Le mouvement sportif pleure ses contrats aidés

Le 15/11/2017



             Coûteux, les emplois aidés seraient également inefficaces en matière d'insertion professionnelle, selon le Gouvernement. Déjà contraints par des baisses de subventions des collectivités, les représentants du monde sportif s'élèvent contre la diminution annoncée du nombre de ces contrats. Car si certains concèdent qu'il y avait des abus, bien accompagnés ces contrats pouvaient être un tremplin vers l'emploi. Une nouvelle fois, le sport n'est-il pas considéré comme une variable d'ajustement?
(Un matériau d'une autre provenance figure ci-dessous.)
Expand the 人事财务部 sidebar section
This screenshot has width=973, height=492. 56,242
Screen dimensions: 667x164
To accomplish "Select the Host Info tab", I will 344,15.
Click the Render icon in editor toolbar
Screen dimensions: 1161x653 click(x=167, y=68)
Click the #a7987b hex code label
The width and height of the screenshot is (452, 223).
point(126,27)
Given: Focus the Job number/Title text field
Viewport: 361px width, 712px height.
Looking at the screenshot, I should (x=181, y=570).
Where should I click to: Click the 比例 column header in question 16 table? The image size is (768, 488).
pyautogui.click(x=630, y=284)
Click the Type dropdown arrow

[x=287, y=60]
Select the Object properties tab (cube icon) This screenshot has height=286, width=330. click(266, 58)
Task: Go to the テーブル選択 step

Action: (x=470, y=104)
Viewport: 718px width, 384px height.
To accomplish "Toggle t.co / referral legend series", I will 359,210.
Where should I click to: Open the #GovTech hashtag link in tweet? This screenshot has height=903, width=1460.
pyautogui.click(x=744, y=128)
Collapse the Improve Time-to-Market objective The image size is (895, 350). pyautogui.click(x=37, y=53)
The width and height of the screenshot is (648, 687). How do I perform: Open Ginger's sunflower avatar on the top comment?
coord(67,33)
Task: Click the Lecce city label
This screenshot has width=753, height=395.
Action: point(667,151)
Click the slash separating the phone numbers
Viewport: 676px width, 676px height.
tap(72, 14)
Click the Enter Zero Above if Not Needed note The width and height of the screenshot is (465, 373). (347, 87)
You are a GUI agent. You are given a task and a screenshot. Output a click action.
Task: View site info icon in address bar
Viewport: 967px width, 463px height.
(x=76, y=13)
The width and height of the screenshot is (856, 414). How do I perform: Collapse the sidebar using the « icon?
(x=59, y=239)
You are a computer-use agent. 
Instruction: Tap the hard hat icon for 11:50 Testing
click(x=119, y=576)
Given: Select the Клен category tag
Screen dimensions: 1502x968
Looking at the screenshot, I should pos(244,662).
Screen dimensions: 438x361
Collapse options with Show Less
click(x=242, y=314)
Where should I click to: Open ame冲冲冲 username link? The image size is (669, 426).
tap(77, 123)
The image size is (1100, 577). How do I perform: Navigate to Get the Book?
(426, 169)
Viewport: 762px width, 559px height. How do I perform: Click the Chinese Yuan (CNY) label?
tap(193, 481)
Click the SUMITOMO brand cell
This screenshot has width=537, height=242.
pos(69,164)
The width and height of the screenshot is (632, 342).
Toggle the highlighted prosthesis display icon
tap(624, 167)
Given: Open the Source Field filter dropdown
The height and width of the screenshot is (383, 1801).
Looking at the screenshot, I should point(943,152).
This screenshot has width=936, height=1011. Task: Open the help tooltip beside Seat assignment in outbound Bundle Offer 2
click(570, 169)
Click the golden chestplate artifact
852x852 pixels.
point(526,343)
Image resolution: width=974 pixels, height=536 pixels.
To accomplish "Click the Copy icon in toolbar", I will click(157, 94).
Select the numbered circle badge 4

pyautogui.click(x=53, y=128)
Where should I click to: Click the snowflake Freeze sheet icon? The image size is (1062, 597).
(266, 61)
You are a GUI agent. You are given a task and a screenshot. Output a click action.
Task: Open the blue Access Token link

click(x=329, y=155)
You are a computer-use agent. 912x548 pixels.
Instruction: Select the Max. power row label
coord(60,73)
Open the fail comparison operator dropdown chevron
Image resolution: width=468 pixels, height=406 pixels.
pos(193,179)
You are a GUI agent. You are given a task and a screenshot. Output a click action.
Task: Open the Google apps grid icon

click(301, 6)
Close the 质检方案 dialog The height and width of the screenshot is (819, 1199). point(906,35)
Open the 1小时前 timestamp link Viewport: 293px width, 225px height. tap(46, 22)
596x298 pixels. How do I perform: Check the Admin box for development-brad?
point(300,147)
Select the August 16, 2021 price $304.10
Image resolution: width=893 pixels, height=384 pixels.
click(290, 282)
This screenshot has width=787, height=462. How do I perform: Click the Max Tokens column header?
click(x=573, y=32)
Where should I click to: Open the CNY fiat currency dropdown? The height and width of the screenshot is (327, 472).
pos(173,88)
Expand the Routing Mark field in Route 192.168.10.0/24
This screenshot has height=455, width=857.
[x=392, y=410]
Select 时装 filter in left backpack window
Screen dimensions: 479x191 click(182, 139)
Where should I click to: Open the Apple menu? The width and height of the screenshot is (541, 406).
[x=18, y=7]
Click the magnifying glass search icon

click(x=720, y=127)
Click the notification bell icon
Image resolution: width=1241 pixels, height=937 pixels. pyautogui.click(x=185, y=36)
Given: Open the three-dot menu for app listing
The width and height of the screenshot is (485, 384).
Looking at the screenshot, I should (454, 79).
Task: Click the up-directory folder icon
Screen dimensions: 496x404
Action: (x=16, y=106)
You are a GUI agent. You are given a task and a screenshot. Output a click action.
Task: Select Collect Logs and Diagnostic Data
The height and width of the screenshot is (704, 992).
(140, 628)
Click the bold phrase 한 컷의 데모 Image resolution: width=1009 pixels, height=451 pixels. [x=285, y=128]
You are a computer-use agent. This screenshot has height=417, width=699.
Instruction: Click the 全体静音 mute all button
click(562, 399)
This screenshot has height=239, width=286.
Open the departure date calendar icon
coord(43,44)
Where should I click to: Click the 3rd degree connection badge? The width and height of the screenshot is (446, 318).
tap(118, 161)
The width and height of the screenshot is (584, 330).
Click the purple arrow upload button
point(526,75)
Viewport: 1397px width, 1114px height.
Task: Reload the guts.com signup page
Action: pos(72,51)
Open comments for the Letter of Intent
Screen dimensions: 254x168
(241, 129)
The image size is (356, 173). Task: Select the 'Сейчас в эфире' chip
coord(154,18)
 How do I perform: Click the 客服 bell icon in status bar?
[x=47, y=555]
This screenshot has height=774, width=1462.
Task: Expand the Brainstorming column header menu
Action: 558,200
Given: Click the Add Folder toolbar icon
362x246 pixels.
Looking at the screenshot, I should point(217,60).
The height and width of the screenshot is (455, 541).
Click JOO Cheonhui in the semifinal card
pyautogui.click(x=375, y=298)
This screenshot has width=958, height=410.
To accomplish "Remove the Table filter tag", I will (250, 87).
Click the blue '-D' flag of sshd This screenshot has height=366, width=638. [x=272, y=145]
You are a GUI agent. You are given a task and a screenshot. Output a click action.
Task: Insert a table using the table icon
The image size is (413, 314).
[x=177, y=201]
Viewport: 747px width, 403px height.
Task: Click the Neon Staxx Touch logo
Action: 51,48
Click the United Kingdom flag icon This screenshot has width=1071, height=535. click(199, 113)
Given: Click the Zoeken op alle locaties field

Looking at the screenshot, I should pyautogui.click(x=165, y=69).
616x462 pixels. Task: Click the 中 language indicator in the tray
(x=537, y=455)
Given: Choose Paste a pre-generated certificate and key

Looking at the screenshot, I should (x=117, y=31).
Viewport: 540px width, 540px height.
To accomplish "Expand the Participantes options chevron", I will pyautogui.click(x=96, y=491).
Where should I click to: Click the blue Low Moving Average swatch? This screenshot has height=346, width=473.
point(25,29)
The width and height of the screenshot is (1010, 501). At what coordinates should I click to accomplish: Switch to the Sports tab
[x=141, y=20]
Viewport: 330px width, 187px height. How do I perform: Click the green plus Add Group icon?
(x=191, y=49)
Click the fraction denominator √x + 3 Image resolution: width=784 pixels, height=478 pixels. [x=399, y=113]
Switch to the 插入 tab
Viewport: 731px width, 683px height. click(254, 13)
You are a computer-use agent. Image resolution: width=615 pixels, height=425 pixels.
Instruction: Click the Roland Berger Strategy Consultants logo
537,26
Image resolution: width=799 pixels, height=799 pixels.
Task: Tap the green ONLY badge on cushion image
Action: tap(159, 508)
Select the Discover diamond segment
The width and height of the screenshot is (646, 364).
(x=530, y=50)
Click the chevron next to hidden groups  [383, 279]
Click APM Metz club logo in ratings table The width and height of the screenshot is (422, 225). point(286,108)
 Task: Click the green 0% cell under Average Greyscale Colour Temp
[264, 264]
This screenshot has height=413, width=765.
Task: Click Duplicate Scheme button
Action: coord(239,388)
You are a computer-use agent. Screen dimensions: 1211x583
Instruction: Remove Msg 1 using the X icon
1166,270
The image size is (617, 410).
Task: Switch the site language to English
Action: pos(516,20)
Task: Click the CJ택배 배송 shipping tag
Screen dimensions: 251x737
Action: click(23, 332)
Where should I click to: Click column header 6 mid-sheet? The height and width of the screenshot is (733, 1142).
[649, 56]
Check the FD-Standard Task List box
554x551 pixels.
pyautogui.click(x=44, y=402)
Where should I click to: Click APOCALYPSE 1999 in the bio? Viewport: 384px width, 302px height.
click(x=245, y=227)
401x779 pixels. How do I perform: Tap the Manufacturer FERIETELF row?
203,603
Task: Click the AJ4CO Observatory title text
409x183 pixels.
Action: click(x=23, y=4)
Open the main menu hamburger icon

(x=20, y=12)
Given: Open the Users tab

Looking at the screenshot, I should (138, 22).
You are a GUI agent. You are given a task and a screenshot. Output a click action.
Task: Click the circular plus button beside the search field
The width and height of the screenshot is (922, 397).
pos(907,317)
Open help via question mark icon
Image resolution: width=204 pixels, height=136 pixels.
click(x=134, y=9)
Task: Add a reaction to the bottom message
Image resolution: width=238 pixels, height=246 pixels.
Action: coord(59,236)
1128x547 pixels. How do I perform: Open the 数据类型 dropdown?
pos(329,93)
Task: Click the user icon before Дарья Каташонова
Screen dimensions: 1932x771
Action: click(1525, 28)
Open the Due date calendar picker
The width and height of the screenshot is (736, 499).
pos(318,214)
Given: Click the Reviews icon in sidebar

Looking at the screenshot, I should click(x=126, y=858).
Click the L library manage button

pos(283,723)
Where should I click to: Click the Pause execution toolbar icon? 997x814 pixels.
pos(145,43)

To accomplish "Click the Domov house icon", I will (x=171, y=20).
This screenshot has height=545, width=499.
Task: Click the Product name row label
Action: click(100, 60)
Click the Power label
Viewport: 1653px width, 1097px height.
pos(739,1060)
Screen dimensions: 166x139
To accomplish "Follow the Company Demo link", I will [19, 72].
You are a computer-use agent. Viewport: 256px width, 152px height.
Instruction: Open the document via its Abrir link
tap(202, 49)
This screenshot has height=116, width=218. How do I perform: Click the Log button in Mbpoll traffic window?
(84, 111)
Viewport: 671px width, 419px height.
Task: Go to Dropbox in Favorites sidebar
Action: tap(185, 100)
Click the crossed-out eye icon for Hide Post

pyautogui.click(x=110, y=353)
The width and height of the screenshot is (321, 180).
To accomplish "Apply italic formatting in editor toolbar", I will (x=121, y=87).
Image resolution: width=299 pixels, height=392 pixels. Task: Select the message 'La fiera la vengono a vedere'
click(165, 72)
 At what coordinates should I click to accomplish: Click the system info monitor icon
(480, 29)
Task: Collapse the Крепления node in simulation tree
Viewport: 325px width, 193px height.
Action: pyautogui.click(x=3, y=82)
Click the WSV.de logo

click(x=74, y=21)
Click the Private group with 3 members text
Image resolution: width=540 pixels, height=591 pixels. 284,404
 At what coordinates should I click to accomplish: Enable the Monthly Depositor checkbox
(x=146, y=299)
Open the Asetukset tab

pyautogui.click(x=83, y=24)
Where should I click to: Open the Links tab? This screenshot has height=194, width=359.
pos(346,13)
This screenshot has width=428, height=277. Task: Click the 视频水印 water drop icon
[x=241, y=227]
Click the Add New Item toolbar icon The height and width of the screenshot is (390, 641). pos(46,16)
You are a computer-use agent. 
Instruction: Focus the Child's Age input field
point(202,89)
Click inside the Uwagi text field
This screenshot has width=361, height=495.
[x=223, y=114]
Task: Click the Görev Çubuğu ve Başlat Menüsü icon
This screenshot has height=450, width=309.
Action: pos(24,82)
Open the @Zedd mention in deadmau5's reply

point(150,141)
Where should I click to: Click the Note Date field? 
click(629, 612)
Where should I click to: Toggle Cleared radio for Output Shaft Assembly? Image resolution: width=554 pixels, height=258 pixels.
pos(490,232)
             L'ambiance était plutôt bon enfant en ce samedi 30 septembre qui marquait la rentrée associative à Nantes (Loire-Atlantique). Plus de 180 associations avaient dressé leur stand dans l'immense hall de la Cité des congrès pour faire découvrir leurs activités. Et tout à coup, un... cercueil! Il était porté par quatre représentants d'associations locales qui cheminaient dans les allées. «C'est le cercueil des emplois aidés », lance l'un d'eux, un sourire de façade ne masquant ni inquiétude ni colère.


Situation d'urgence

             Cette colère trouve son origine au beau milieu de l'été dernier, précisément le 9 août, en séance plénière à l'Assemblée nationale. Interrogée sur ce sujet des contrats aidés, la ministre du Travail, Muriel Pénicaud, explique « avoir trouvé, en mai, la situation suivante: 70 % du budget de l'année était consommé, avec une sous-budgétisation et une surconsommation ». Face à ce qu'elle décrit comme une « situation d'urgence [...], nous avons créé 110000 contrats aidés supplémentaires pour finir l'année », poursuit-elle. Elle saisit surtout l'opportunité pour aborder « le fond du sujet ». Sans pincettes: « les contrats aidés sont extrêmement coûteux pour la nation. Ils ne sont pas efficaces dans la lutte contre le chômage. Ils ne sont pas un tremplin pour l'insertion professionnelle ».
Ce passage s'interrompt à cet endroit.